------ Document excerpt ------

DeWitt is governed by a mayor and five-member council. The mayor is Steve Hasenmiller.

==Railroads==
DeWitt is served by the Union Pacific along the south side on tracks originally built by the Chicago and Northwestern railroad. Until 1971, the Milwaukee Road entered DeWitt from the north and ran along 7th Avenue before crossing the tracks of the former Chicago & Northwestern into Scott County. The tracks between DeWitt and Eldridge Junction were abandoned in 1931. The Milwaukee Road rail between Maquoketa and DeWitt was abandoned by 1970. Several buildings along 7th Avenue still show signs of rail loading and unloading. These include apartments, once a paper box factory at the northwest corner of 7th Avenue and 7th Street, as well as sheds and elevator buildings between 5th and 7th Streets. The old Chicago & Northwestern Depot was destroyed by fire circa 1969 and never rebuilt. The depot for the Milwaukee Road was at the northeast corner of 7th Avenue and 7th Street. It was converted into commercial use, but has since been demolished.

==Area highways==
DeWitt is served by U.S. Highways 30 & 61. At one time the highways met at the northwest corner of the City Park to the north of the city center business district. By 1980 both highways were moved to new alignments around the south and west sides of DeWitt, first suggested in a plan from the early 1960s.

==Education==
DeWitt is home to the Central DeWitt Community School District. In addition to DeWitt, the nearby cities of Grand Mound, Low Moor, and Welton are also a part the school district. It was previously known as the Central Clinton Community School District until July 1, 2014.

St. Joseph Catholic Church operates a K-8 school. The Junior and High School portions was closed in the 1960s. The mascot for St. Joseph School is the Eagle.

Frances Banta Waggoner Community Library is the local community library.

==Media==
The DeWitt Observer serves as DeWitt's primary local newspaper. In addition to DeWitt, The Observer also serves much of rural eastern Clinton County.

------

▶ **Check your understanding**
#1 Reproduce the DeWitt passage word for word, everything from "St. Joseph Catholic" down to "local community library.".
#2 According to the DeWitt passage, what was the Central DeWitt Community School District called before July 1, 2014?
The data plays no part in this.

------ Extracted entries ------

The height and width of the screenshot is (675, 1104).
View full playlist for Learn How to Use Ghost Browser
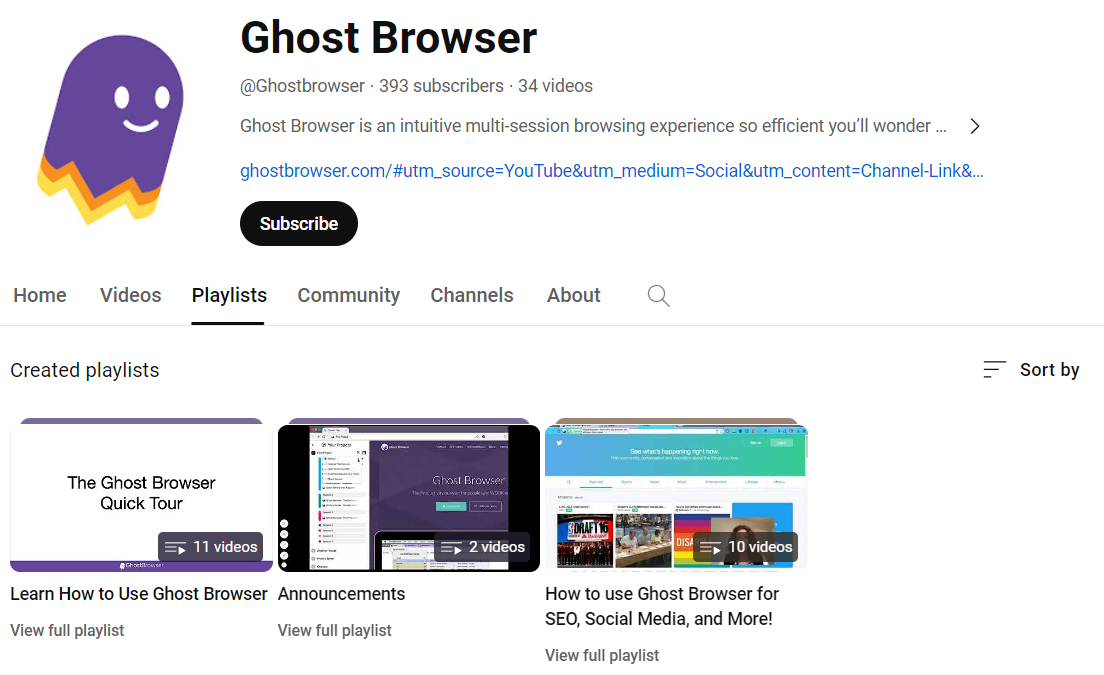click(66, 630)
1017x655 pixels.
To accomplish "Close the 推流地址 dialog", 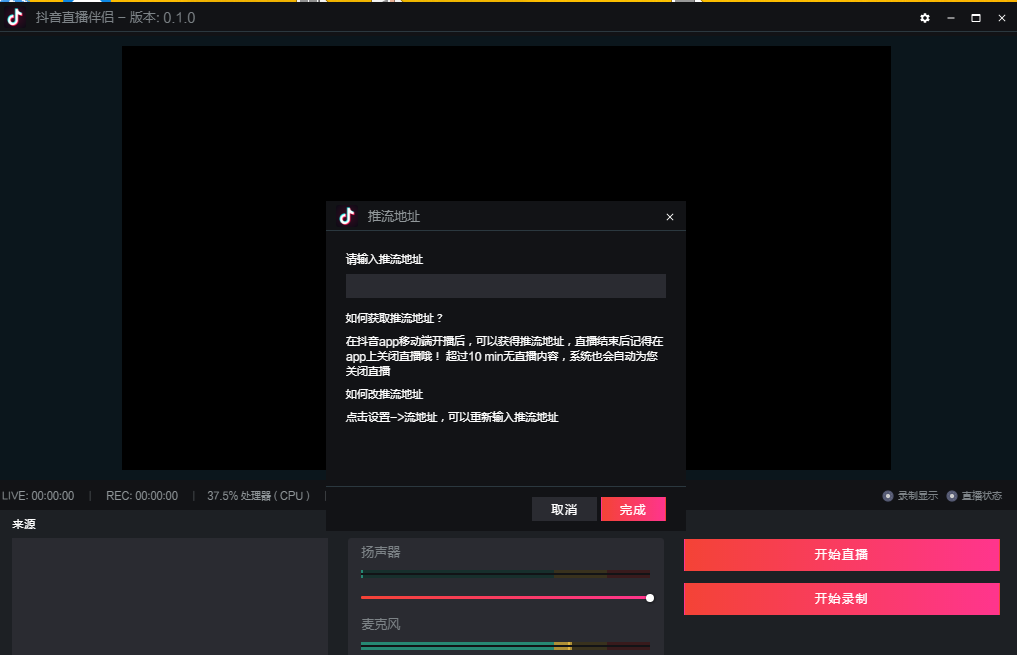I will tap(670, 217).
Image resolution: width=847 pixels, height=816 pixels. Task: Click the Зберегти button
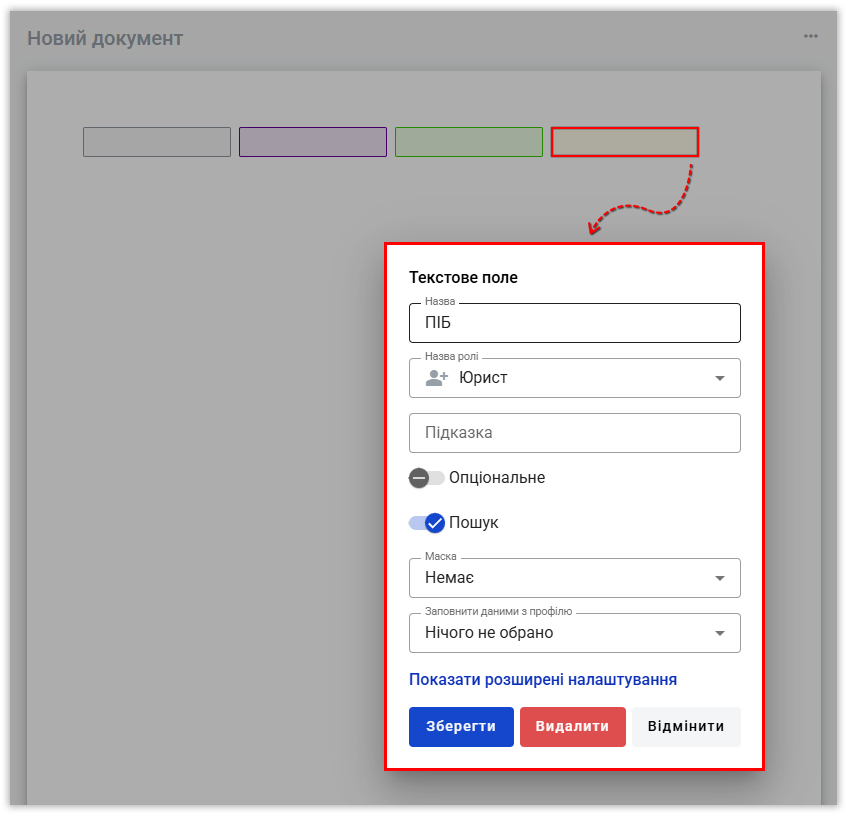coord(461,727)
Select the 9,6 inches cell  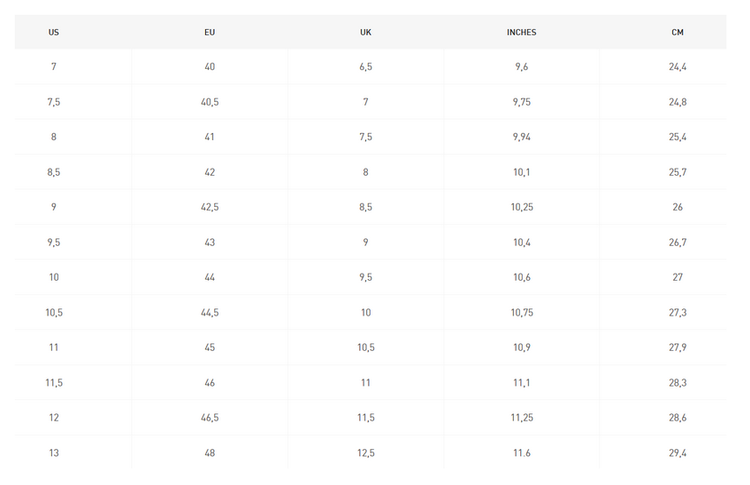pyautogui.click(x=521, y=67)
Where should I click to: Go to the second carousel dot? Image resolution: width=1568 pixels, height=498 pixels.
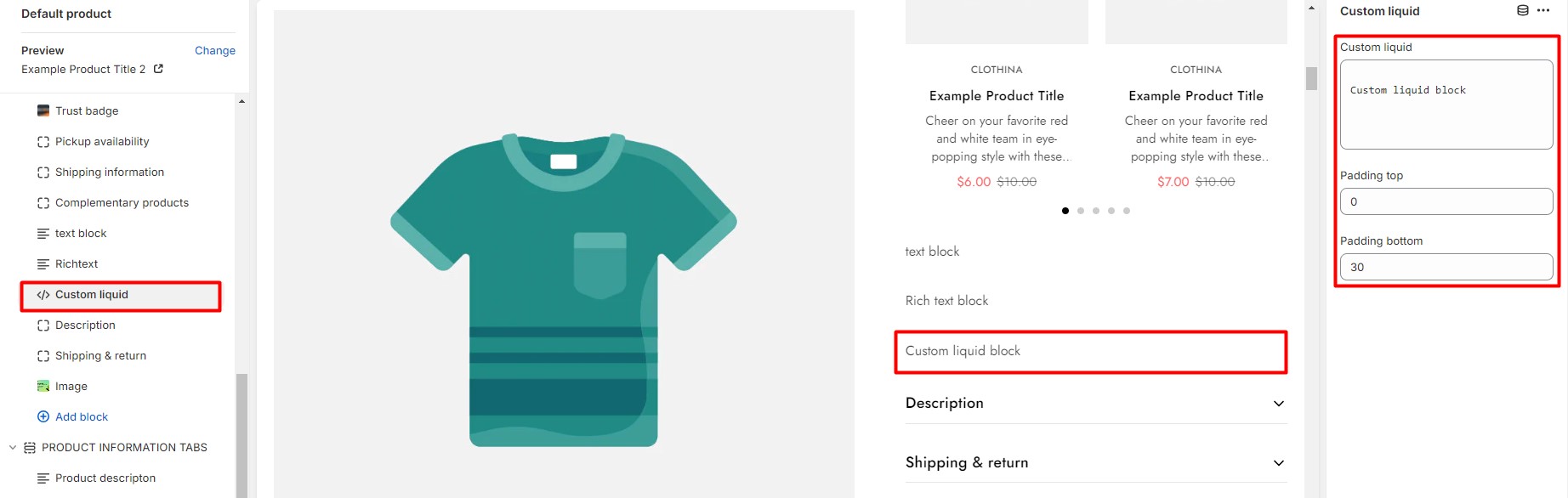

------

▶ **Answers for the exercise**
#1
St. Joseph Catholic Church operates a K-8 school. The Junior and High School portions was closed in the 1960s. The mascot for St. Joseph School is the Eagle.

Frances Banta Waggoner Community Library is the local community library.

#2 The Central Clinton Community School District.